◆ **Texto do exercício**
À semelhança dos estudos anteriores[16,18,19] a evidência de que os doentes que
estão mais tempo sem trabalhar antes da realização da cirurgia tendem a não
retomar atividade laboral ou a necessitar de muito mais tempo para voltar a uma
atividade produtiva, reforça a necessidade de realizar esta cirurgia antes que
a patologia da anca force os doentes a parar, para que a artroplastia realizada
seja uma importante arma terapêutica com impacto económico positivo na
sociedade.
O mesmo raciocínio pode ser feito para os doente com coxartrose bilateral onde
importa resolver com prontidão o problema no seu todo, de modo a contrariar as
altas taxas de doentes reformados antes e depois da artroplastia bem como a
maior demora a retomar o emprego verificada neste grupo de doentes.
À luz dos resultados obtidos, a alta taxa de reformas por incapacidade física
antes da implementação da terapêutica cirúrgica parece carecer de revisão
conceptual por parte das autoridades competentes.
Outro resultado importante retirado deste estudo foi que homens e mulheres
apresentam taxas de aposentação sobreponíveis mas as mulheres demoram mais
tempo a retomar o emprego.
De igual modo observou-se que o grupo de doentes com menos de 40 anos quando
comparado com os doentes com idade ≥40 anos apresenta maiores valores
percentuais na retoma do emprego (81,18% vs 65,12%) mas demoram mais tempo a
voltar à atividade laboral (7,88 meses vs 6,29 meses) e que quando comparados
os doentes com artrose de natureza idiopática vs doentes com artrose 2ª a NACF
verificamos que os primeiros têm menor número de doentes reformados antes da
cirurgia e que voltam em maior número à atividade laboral após a artroplastia.

◆ **Extrato de dados**
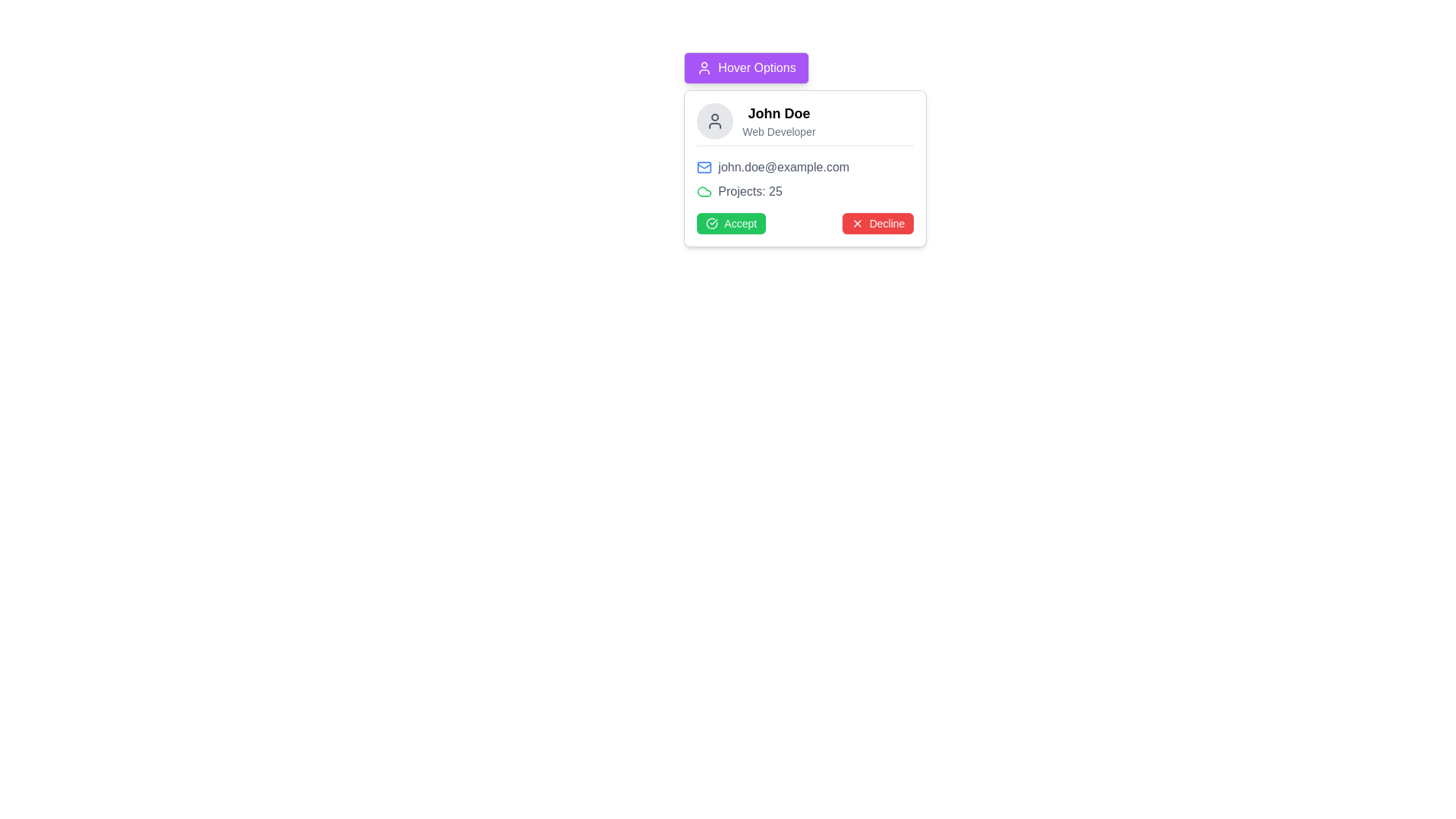 The image size is (1456, 819). What do you see at coordinates (714, 120) in the screenshot?
I see `the circular user icon with a light gray background located at the top left of the user information card, before the text 'John Doe' and 'Web Developer'` at bounding box center [714, 120].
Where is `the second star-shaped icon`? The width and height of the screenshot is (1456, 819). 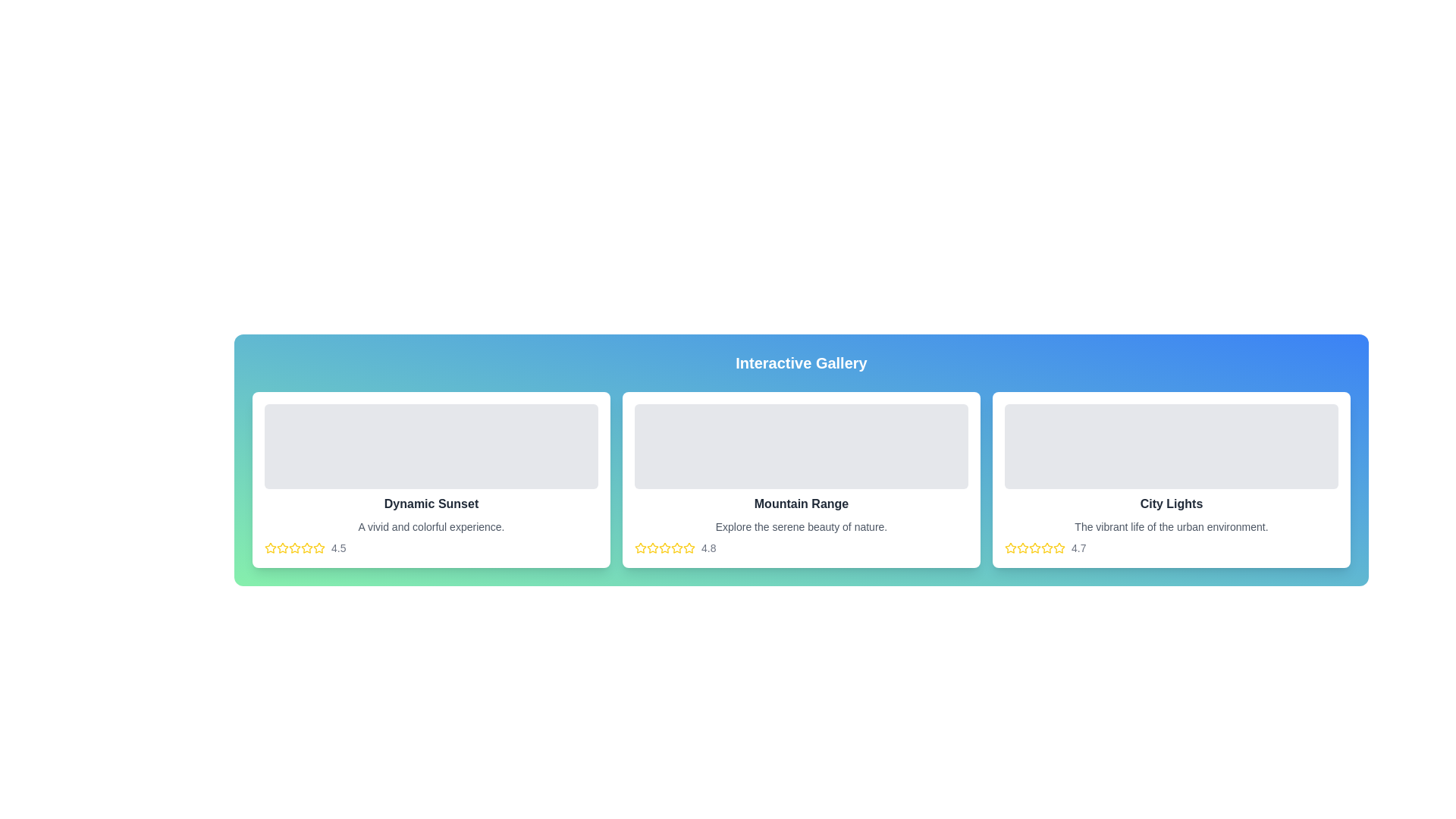
the second star-shaped icon is located at coordinates (318, 548).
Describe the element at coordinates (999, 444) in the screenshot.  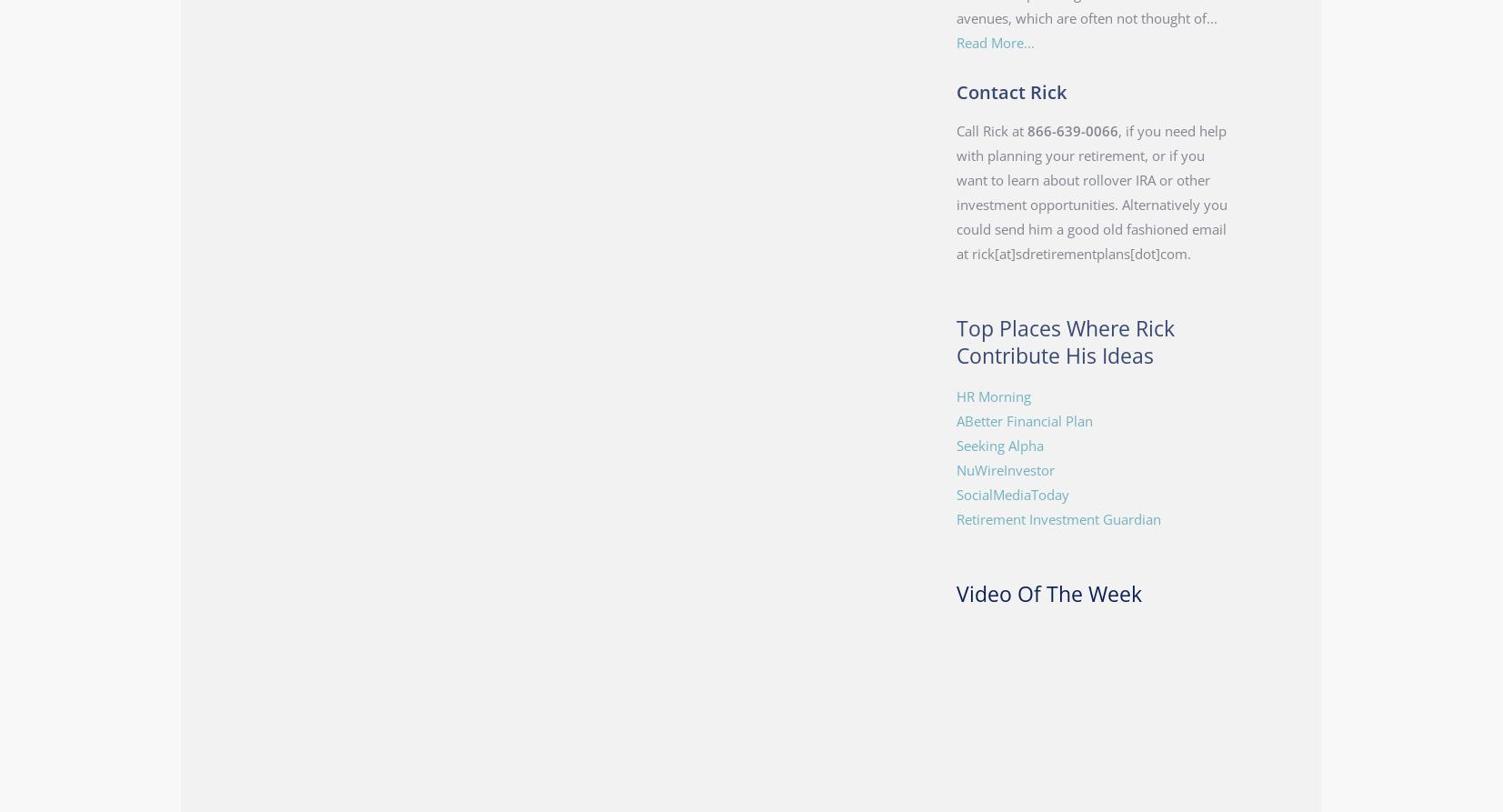
I see `'Seeking Alpha'` at that location.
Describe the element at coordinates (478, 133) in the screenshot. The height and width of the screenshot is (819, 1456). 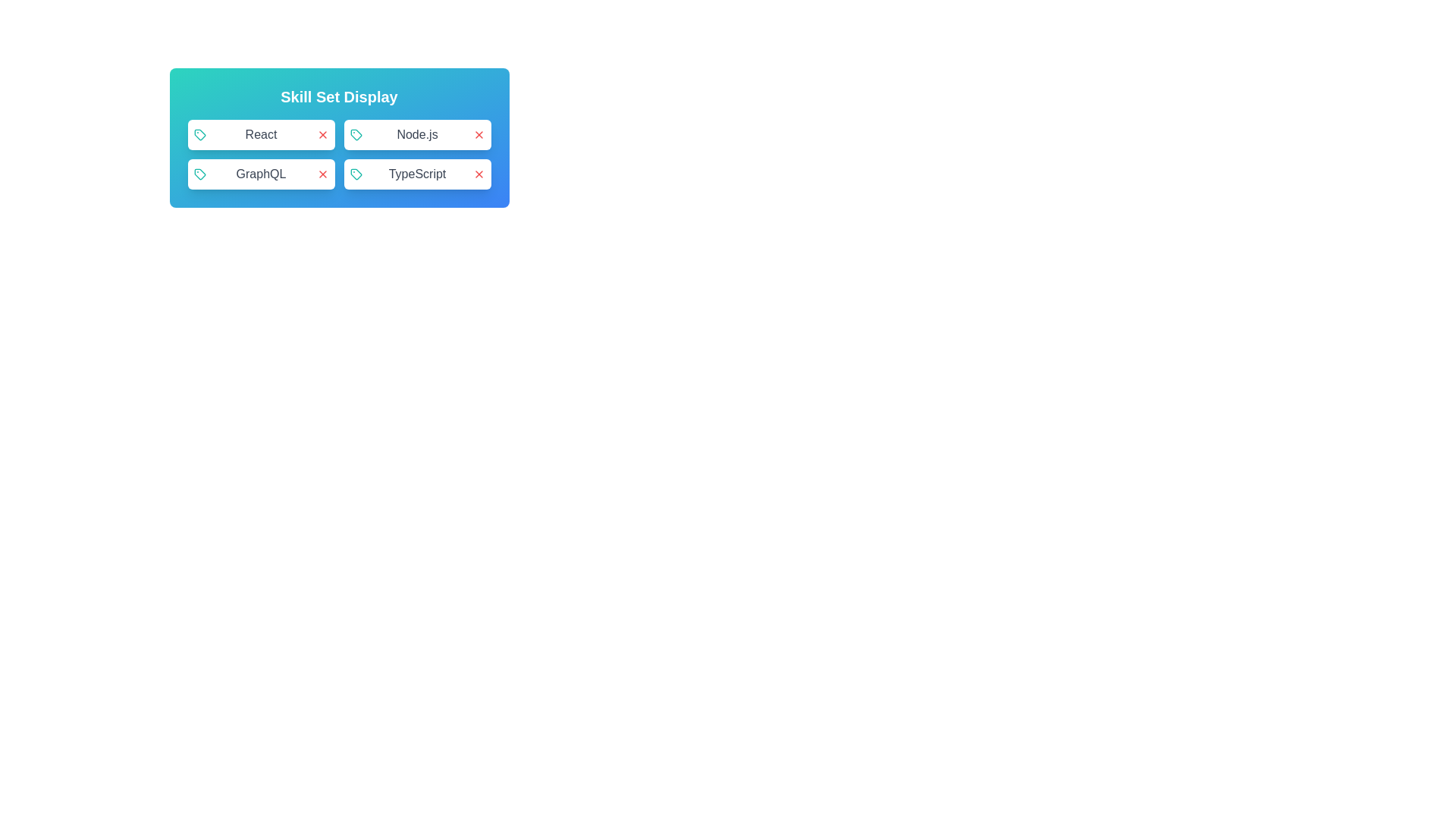
I see `close button next to the skill Node.js to remove it` at that location.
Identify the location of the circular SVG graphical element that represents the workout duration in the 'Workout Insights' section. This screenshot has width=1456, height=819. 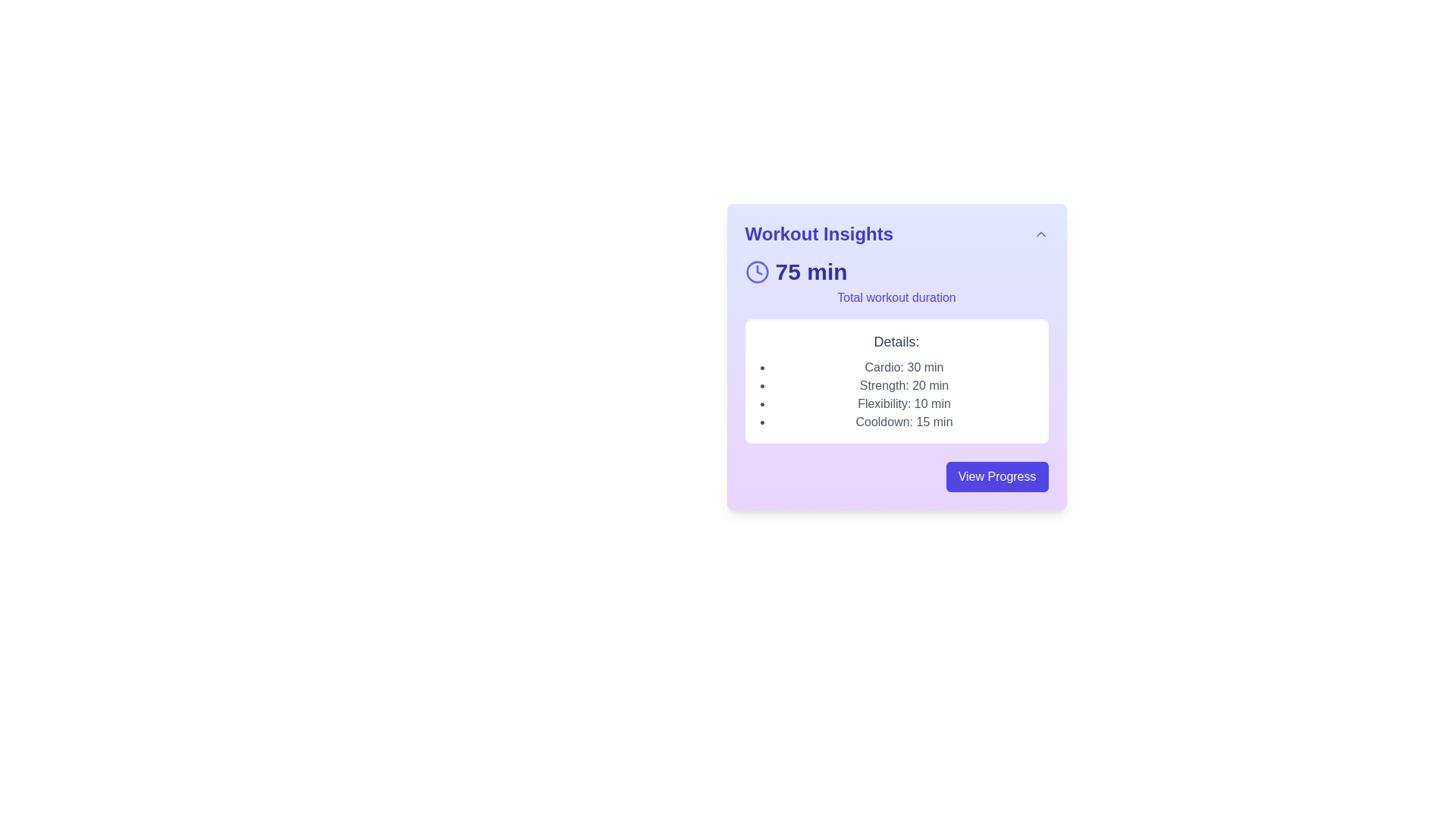
(757, 271).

◆ **Questões a responder**
A. Reproduza palavra por palavra, no texto sobre a artroplastia da anca, tudo o que vai de "O mesmo raciocínio" até "retomar o emprego.".
B. Retome o texto sobre o regresso ao trabalho após a artroplastia da anca a partir do ponto em que termina.
Os registos não entram em nada disto.

◆ **Respostas por item**
A.
O mesmo raciocínio pode ser feito para os doente com coxartrose bilateral onde
importa resolver com prontidão o problema no seu todo, de modo a contrariar as
altas taxas de doentes reformados antes e depois da artroplastia bem como a
maior demora a retomar o emprego verificada neste grupo de doentes.
À luz dos resultados obtidos, a alta taxa de reformas por incapacidade física
antes da implementação da terapêutica cirúrgica parece carecer de revisão
conceptual por parte das autoridades competentes.
Outro resultado importante retirado deste estudo foi que homens e mulheres
apresentam taxas de aposentação sobreponíveis mas as mulheres demoram mais
tempo a retomar o emprego.

B.
Verificou-se ainda que os doentes com PTA com componente femoral de apoio
metafisário (Próxima®) quando comparados com os doentes com PTA com haste
femoral convencional não cimentada (Cedior® + Corail® + Versis ® + Taperloc®)
apresentam maior percentagem de doentes que retomam atividade laboral após a
artroplastia (75,86% vs 60,87%) e que o fazem em menor tempo (5,50 meses vs
8,71 meses). Estes números parecem refletir melhores resultados com a uso de
artroplastias com maior preservação do stock ósseo. Contudo podem apenas
significar que os doentes selecionados para este tipo de implante apresentam
maior nível de atividade prévio à cirurgia pelo que estudos posteriores
utilizando grupos mais homogéneos de doentes são necessários para confirmar, ou
não, estes resultados.
Já descrita como a cirurgia do século e com efeito positivo comprovado na
qualidade de vida de doentes com artrose da anca diversos estudos reportarem o
elevado nível de satisfação da PTA na população estudada[12,21,22]. Também
neste estudo verificam-se níveis elevados de satisfação geral com a cirurgia
protésica realizada, referindo a esmagadora maioria dos doentes que repetiria o
mesmo procedimento cirúrgico para solucionar a patologia da sua anca. Em
contraste com estes números, menos de metade desta população mostra-se
satisfeita quando a pergunta é se considera que a PTA realizada satisfaz ou
poderia satisfazer para a atividade laboral que tem ou teve durante a sua vida.
O facto de ser uma amostra numericamente limitada, e de um número importante de
doentes selecionados não ter respondido ao questionário, constituiem as
principais limitações deste trabalho.
Estudos longitudinais de acompanhamento destes doentes a longo prazo, são
necessários para determinar quanto tempo mais é que estes doentes trabalham com
a PTA implantada, como forma de um mais completo reconhecimento do problema
laboral neste tipo de patologia[23].
Ainda assim este trabalho constitui um estudo importante incidindo sobre um
tema poucas vezes relatado na literatura existente (e sem trabalhos descritos
em Portugal) permitindo um melhor e maior conhecimento sobre o impacto da
artroplastia da anca na atividade laboral desta população especial constituída
por doentes jovens com PTA, descrevendo a nossa realidade e desafiando outros
autores a realizarem estudos semelhantes de forma a poder ajuizar a nossa
realidade relativamente a padrões internacionais.